Previous series have evaluated risk factors for poor outcomes following palliation by creation of the Fontan circulation. In a recent report of 406 patients at a mean follow up of 6.1 plus or minus 5.7 years, factors associated with poor late outcome included qualitatively decreased ventricular function and elevated pulmonary arterial pressures prior to completion of the Fontan circuit.9 Cluster analysis of our data demonstrated a strong correlation between pulmonary arterial and ventricular end-diastolic pressures prior to the Fontan procedure, and therefore we removed pulmonary arterial pressure as a variable prior to building our model. In a cohort of 220 patients studied 10.2 plus or minus 0.6 years after a Fontan procedure, early failure of the circulation was associated with right ventricular morphology, preoperative elevated pulmonary vascular resistance and pulmonary arterial distortion, and postoperative elevated right atrial pressures.10 Late death was associated with a history of repair of coarctation and right ventricular morphology. Our data also suggests that worse functional state is associated with right ventricular morphology. Patients with a dominant right ventricle may fare worse due to an increased likelihood of poor coronary arterial perfusion during the initial stage of surgery, as in patients with hypoplastic left heart syndrome and aortic atresia. Differences intrinsic to the molecular biology of right ventricular myocardium or to anatomic geometry may also contribute to this finding. Another group reported that atrioventricular valvar regurgitation and heterotaxy were associated with late failure among 121 patients at a mean follow up time of 10.9 plus or minus 5.2 years, albeit that only heterotaxy remained significant in a multivariate equation.11 In our study, the preoperative echocardiographic finding of moderate to severe atrioventricular valvar regurgitation in 20 subjects was not significantly associated using univariate analysis with the functional score (p equals 0.360). We had 33 subjects with heterotaxy syndrome in our cohort, albeit that cluster analysis revealed high collinearity with age at the time of the Fontan procedure and the presence of heterotaxy syndrome. Because of this we eliminated heterotaxy syndrome from the list of potential predictors.

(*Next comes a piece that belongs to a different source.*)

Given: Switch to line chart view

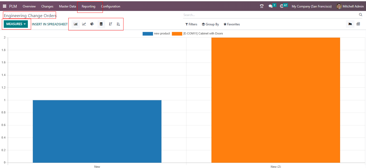Looking at the screenshot, I should click(84, 24).
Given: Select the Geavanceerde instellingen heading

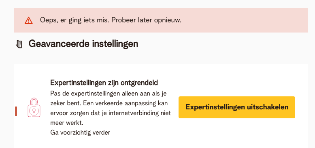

Increased ventricular end-diastolic pressure is presumed to be detrimental to patients with the Fontan circulation due to the impeding of pulmonary venous inflow, the increased pulmonary pressures, and hence compromise of the passive flow dynamics of the Fontan circuit. In addition, elevated ventricular end-diastolic pressure can lead to atrial enlargement, which increases the risk for tachyarrhythmias, another reported risk factor for failure of the Fontan circuit. Reasons for the worse functional state of those with lower saturations of oxygen prior to creating the circuit are unclear. This was the weakest of the independent predictors identified. Chronic hypoxaemia may be a marker for decreased pulmonary arterial flow, and poorer pulmonary arterial growth, leading to less favourable outcomes following completion of the Fontan circuit.
The negative impact of postoperative arrhythmias on the patient with a Fontan circuit, both from a functional and a psychosocial perspective, has been well described. The decreased ventricular filling time associated with tachyarrhythmias rapidly leads to impaired ventricular relaxation, increased ventricular end-diastolic pressures, and potentially decreased flow through the Fontan circuit. Interventions such as cardioversion, and medications to control the arrhythmias, may negatively impact on the quality of life, and increase the risk of adverse effects. Our finding that arrhythmias were predictive of the functional score only in the absence of a superior cavopulmonary anastomosis is curious. The effect could not be explained by any single component of the score. Of note, most patients who did not undergo a prior superior cavopulmonary anastomosis had a history of tachyarrhythmia rather than bradyarrhythmia. Within the group of those with a superior cavopulmonary anastomosis, the prevalences of tachy-versus bradyarrhythmia were similar, consistent with the reported association between staged surgery and sinus nodal dysfunction.12 Although highly statistically significant, we cannot exclude the possibility that the effect of this interaction is spurious. Independent replication of this interaction is of interest, as earlier studies may not have examined interactions by clinical subgroups.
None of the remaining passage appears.